Como ocurre a veces, como ocurre con frecuencia, como ocurre acaso cada día, todo puede haber empezado con un pequeño vaso de vidrio de esos que llamamos “caballitos” y una botella de mezcal y otra de cerveza.
Muchos escritores han intentado imaginar y referir la historia de un cuadro. Quizá el más conocido de esos relatos es “El retrato oval” de Edgar Allan Poe. También E. T. A. Hoffmann halló historias inquietantes en cuadros posibles. Con ironía ineludible Oscar Wilde propuso una estética provocadora y lúdica al referir la historia del retrato de Dorian Gray. Álvaro Uribe conjeturó literariamente acerca de una falsificación de Leonardo da Vinci perpetrada por Leonardo da Vinci. W. G. Sebald manifestó su devoción por Matthaeus Grünewald por escrito y Paul Hindemith transformó la suya en una ópera y una sinfonía. Mussorgski recreó la exposición póstuma de 10 cuadros de su amigo Viktor Alexandrovich Hartmann pretendiendo “dibujar con música”. Uno de esos cuadros es La Gran Puerta de Kiev.
Quizá cada cuadro puede sugerir un enigma, una historia, una evocación, aunque el espectador y sus elucubraciones no resulten los indicados. No parece aventurado creer que se adivina de dónde procede la pintura de Jonathan Barbieri, de la que se acaba de celebrar una exposición de las que llaman “retrospectivas” en el Museo de los Pintores de Oaxaca. En ella pueden descubrirse alusiones a pintores varios a los que puede inferirse que admira como Goya, como Max Beckmann, como El Bosco, como Matthaeus Grünewald. No rehúye juegos pictóricos con otros cuadros, encuentros ineludibles con otros pintores. Pero el espectador de pintura que es Jonathan Barbieri, como no todos los pintores, no ha dejado de ensayar y descubrir formas que lo identifican y, me atrevo a creer, en las que se identifica.
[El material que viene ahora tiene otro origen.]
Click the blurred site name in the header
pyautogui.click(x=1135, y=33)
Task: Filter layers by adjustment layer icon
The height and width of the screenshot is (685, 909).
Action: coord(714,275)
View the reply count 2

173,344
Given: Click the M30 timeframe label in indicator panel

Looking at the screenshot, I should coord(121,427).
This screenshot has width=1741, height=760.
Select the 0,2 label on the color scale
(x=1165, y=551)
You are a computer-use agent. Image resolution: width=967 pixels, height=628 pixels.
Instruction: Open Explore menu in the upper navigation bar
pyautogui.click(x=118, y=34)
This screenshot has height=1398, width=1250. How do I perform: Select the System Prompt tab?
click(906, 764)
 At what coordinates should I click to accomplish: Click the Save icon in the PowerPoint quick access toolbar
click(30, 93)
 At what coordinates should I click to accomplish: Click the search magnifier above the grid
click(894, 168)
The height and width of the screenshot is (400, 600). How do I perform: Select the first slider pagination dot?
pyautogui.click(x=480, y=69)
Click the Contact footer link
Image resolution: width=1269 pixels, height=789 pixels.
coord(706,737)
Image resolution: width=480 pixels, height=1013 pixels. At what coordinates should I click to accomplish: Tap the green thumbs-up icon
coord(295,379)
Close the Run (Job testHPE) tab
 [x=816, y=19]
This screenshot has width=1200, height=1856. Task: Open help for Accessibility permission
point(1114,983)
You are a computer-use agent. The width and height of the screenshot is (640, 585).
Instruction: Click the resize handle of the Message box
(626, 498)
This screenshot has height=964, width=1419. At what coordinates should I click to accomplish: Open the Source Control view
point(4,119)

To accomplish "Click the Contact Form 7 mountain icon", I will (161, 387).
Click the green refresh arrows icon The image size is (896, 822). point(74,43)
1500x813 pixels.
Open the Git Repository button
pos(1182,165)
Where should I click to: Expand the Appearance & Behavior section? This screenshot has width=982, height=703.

Los cuadros de Jonathan Barbieri sugieren inexorablemente experiencias e historias varias. En Pierde Almas, con un sentido del humor soterrado, recrea momentos inminentes en algún bebedero en Oaxaca, a sus personajes acostumbrados que descubre peculiares, ensimismados, detenidos menos en el tiempo y en la pintura que en el mezcal. En el entramado de sus cuadros prevalece la entelequia íntima que propicia el mezcal. Con precisión contundente e ironía, Jonathan Barbieri le depara peso pictórico a esos momentos casi imaginarios de ese lugar posible bajo el influjo de Pierde Almas. Los gestos, los rostros, los cuerpos, la pintura revelan lo que ocurre íntimamente en la duermevela perdurable que puede deparar el mezcal, que puede inducir asimismo a advertir obsesivamente formas de naturaleza muerta en los pequeños vasos en los que queda acaso un resabio de mezcal, en los ceniceros que inexorablemente resguardan los restos del tabaco en colillas enigmáticas que quizá importan rastros de muchas otras historias, en la sombra de un bebedor trazada en el contorno de una línea en la pared blanca. Sólo un perro, que puede creerse sin dueño, persiste en un dibujo, lamiéndose el miembro como una costumbre de nacimiento, ajeno a esa reiterada iniciación espirituosa.
Entre los bebedores puede descubrirse a Jonathan Barbieri. No pinta ni apresura esbozos afectadamente en algún block. Se trata de un bebedor más bajo el influjo de Pierde Almas.